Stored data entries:

- Opening Delimiter -

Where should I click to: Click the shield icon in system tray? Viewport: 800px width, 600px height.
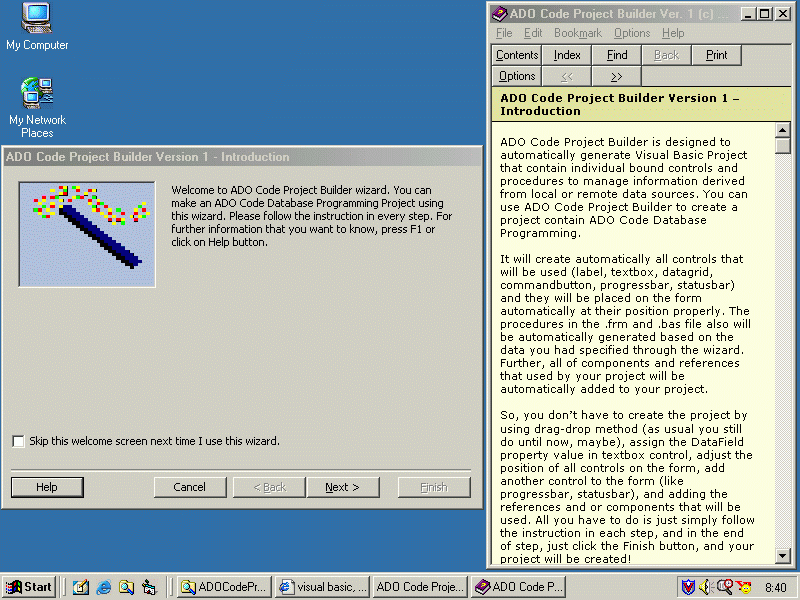[x=688, y=587]
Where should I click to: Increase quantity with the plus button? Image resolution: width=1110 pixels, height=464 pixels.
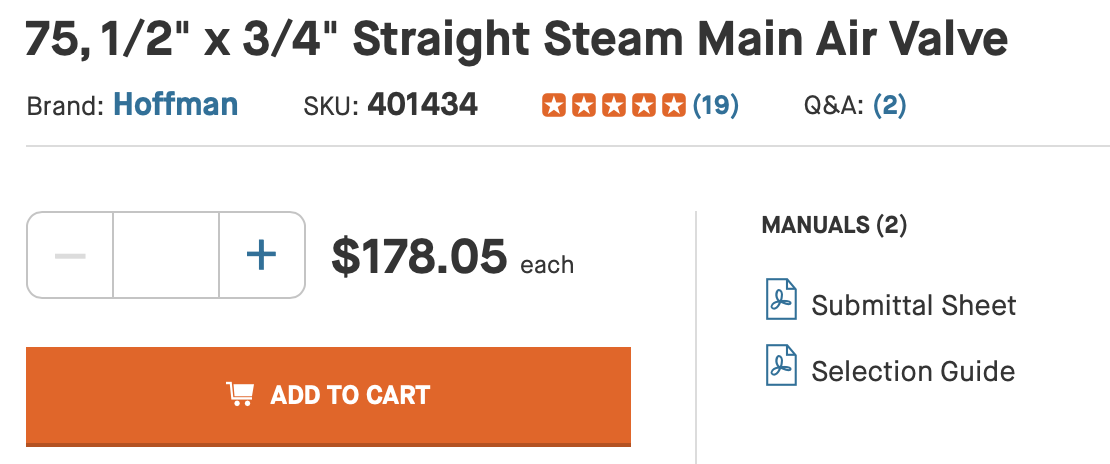[x=261, y=255]
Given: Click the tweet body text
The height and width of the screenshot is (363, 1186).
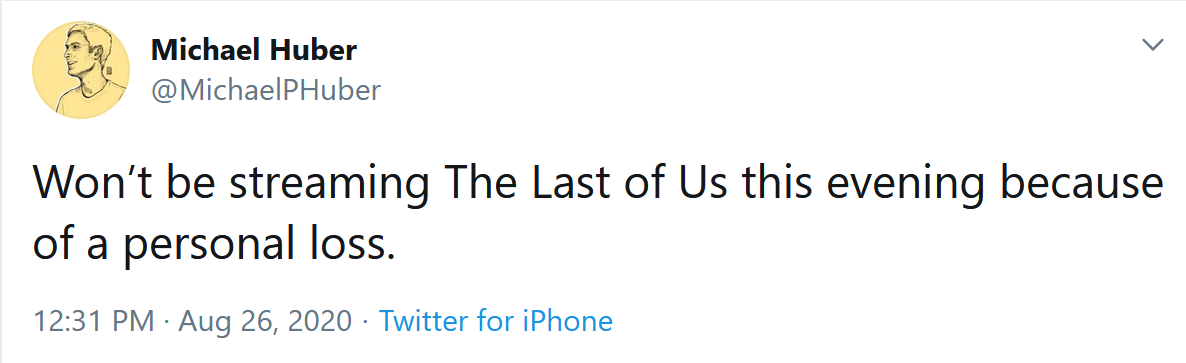Looking at the screenshot, I should coord(597,214).
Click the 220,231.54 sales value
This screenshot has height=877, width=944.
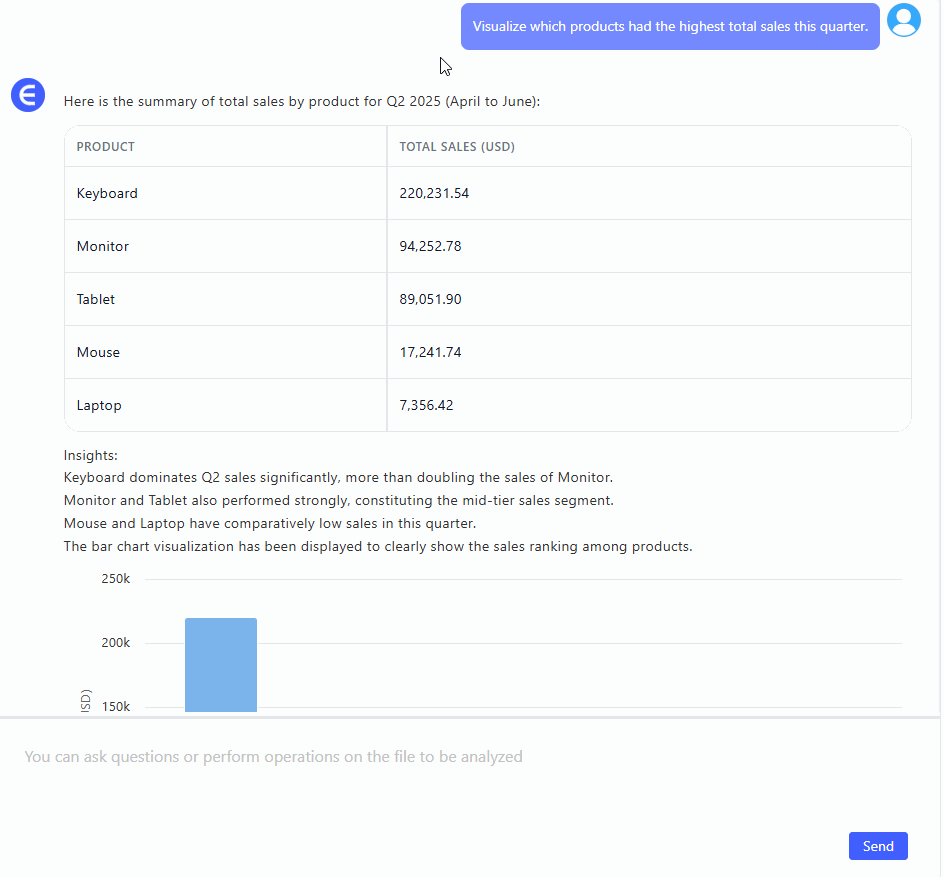tap(434, 193)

- Closing Delimiter -

» Requirement
Starting with the line that holds "The height and", print each line through the last one of the data exactly as written, but do not include the pictures.

» Task result
The height and width of the screenshot is (363, 1186).
Looking at the screenshot, I should coord(597,214).
Click the 220,231.54 sales value
This screenshot has height=877, width=944.
tap(434, 193)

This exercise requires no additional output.